30.1.12

It's past midnight and past my bedtime but I thought I'd take a couple of minutes to write something here.

I don't know where to start - I never really do - but let me just jump right in. Things have happened and continue to keep happening: bad things, not so bad things, strange things, sobering things, different things. Things.
Things that I won't tell you, things that are best kept quiet, things only uttered over lukewarm paper cups of milky coffee on late nights, empty streets and cold winds.

The nature of such things aren't entirely relevant to whatever I might want to say right now anyway.

I think I finally know what I want to do with my life.

Sorry to get all emo-shemo and existentialist but isn't that what we're all doing anyway.
We all pretend to know what we're doing, we all pretend to be so secure in our present condition, we scoff and rattle off page after page of prospective future plans and careers, checking boxes down the proverbial bucket lists.
We enjoy seeking false comfort in the pretense that everything that happens to us was either planned or was in some way a small (yet critical) part of the grand scheme of your Life Plan.

But we're all just fumbling around in the dark,
bouncing off the walls as we go.

We don't know what we're doing.
We don't know why we put ourselves through decades of schooling, we don't know why we move away and then move back. We don't know what kind of job we want, whether we want a job or not.
We don't know whether or not we want to get married; if we do, we don't know when we want that day to come.
We don't know if we're career-driven or family-driven, we're all probably a bit of both but how many parts career to family or vice versa? We don't know.

We pretend we do.
She wants a Masters or a PhD, she says. Work experience for a couple of years and then she might consider law school as a career change, she says.
Married by 28, three kids and a pretty little townhouse upstate.
He plans to start up his own business by 25. Tending to his investments while he learns a new language. Perhaps relocate to China or Brazil; family can wait.
We rehearse these stories often; practising our lines whenever a family member or prospective employer starts up a conversation and asks.

But we really don't know.
None of us do.

And yet, strangely enough, thousands of miles away - I am very literally almost the furthest possible I can get from home; 12 hours behind, on the very other side of the Earth - it's here, in this strange city, the capital of the Western world, that I think...
I'm finally beginning to separate the threads of things I should want and the things I really do want,
and I think I'm finally beginning to untangle what I really want to do and see myself doing after I finish school.

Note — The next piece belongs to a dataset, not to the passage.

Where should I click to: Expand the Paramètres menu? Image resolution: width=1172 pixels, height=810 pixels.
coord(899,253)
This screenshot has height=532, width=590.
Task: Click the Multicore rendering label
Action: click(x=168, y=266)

A little over 20 years of people asking me what I want to be when I grow up
Lying through my teeth all over my personal statements and statements of purpose and interviews and networking conversations - pretending, consistently pretending (very convincingly though, might I add) that I know exactly where my interests and ambitions lie.

Hell, I don't even know how I got here.
I can't remember why I picked what I picked to do at University.
I sort of just fell into it; it seemed like the least worst option at the time, perhaps.
I'm pretty sure I could've just as easily fallen into something like medicine or law or marketing.

But instead, I'm here.
Swimming about in this accidental pool trying to find my way around.
Though - going back to my initial point - I think slowly I'm figuring it out.
I think I can finally start coming up with a real answer.